Of course, COVID-19 is the number one consideration on many patients’ minds. They may be thinking about what they are able to do until the vaccine comes fully into place. For example, can they go visit family, or can their relatives visit them? Or are they able to go outside and pursue any hobbies they might have? These are all important considerations during this time, and you should humor the questions while being clear and vocal about the fact that nothing is certain when it comes to the virus, and the best thing people can do is act cautiously. This kind of rhetoric may be frustrating for patients who want certainty, but over time if you are firm, they may come to respect what you are saying and no longer pester you for answers you do not have. 

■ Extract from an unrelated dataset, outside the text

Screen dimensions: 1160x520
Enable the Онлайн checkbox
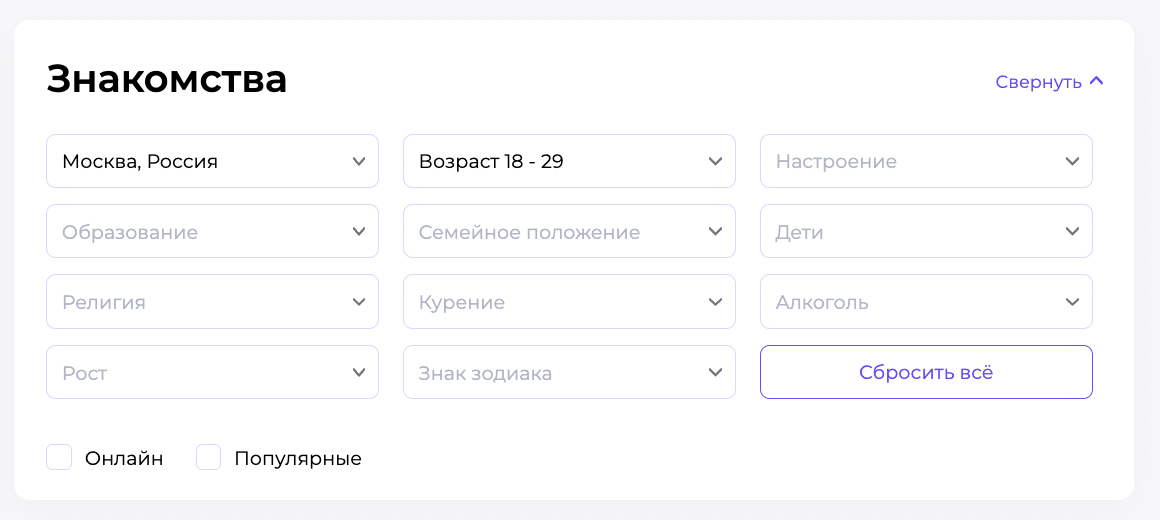59,458
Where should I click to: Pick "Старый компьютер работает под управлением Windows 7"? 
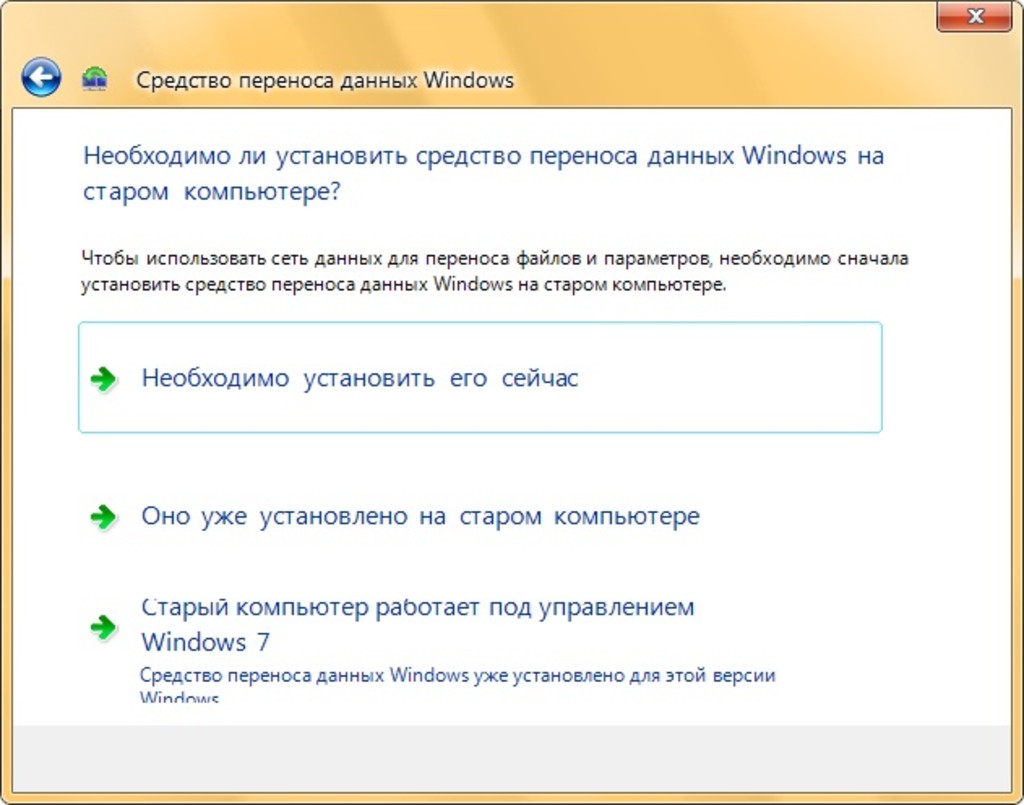coord(417,608)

2. How the vaccine changes things

The vaccine coming into place following the actions of Anthony Fauci has changed what a lot of people feel able to do. A lot of patients will likely be asking about when they can get the vaccine, and indeed whether they count as vulnerable enough to need it soon. They will have questions about whether once they have it, they are free to do anything – and indeed, the answer is likely that having the first vaccine is not enough – they will need the second vaccine before long, and indeed need a break of a few weeks until they are fully protected. You may have to break it to some patients that getting a vaccine will not be the cure-all.

3. Care in old age

Retirement homes have become a topic of conversation during COVID-19. A lot of elderly patients and their families can depend on doctors for advice around what kind of setting they should live in and what kind of care they need. Of course in some cases, family are perfectly capable of providing that care, or someone may not need very much help. However, in others, elderly relatives may need some sort of live-in care or someone who can check in on them around the clock. In others, they may just be in need of a community where someone can take care of them whenever necessary, such as a retirement home that is listed on Frontier Management.

4. Retirement homes

Being knowledgeable about retirement homes and the needs of the person in question is helpful in such situations because it can help with giving advice that is tailored to the person’s needs. For example, if they do not seem to be losing any senses, and seem to have their full faculties, you may not advise that they need much help. Yet, if they need a lot of physical and psychological support, it might be better to move them somewhere where they can be better taken care of. Often medical needs do overlap with the setting in which they find themselves, so it is likely your advice can be of help.

5. Looking after finances

Another thing you may want to discuss with aging patients is the status of their finances. Now this might seem like a personal thing that you do not want to get too involved with – and indeed it is something which you should keep at arm’s length. However, from a pastoral point of view it is good to check that they have things like a pension and medical insurance paid in advance to keep them going through old age. This will affect things like whether you advise them to retire and take time off work.

6. Wills and inheritance

Similarly, if you know they are nearing the end of life, you will need to make this clear to them in the event they need to sort out things like a will and inheritance. All these things need to be sorted out in advance, so that their assets do not get seized by the state, depending on where they live. It may even be the case that they are not capable of signing off on certain things such as their will, or that they do not have their full wits and faculties about them – in which case it is most sensible to discuss with them whether there is someone else in their family who can take on the role.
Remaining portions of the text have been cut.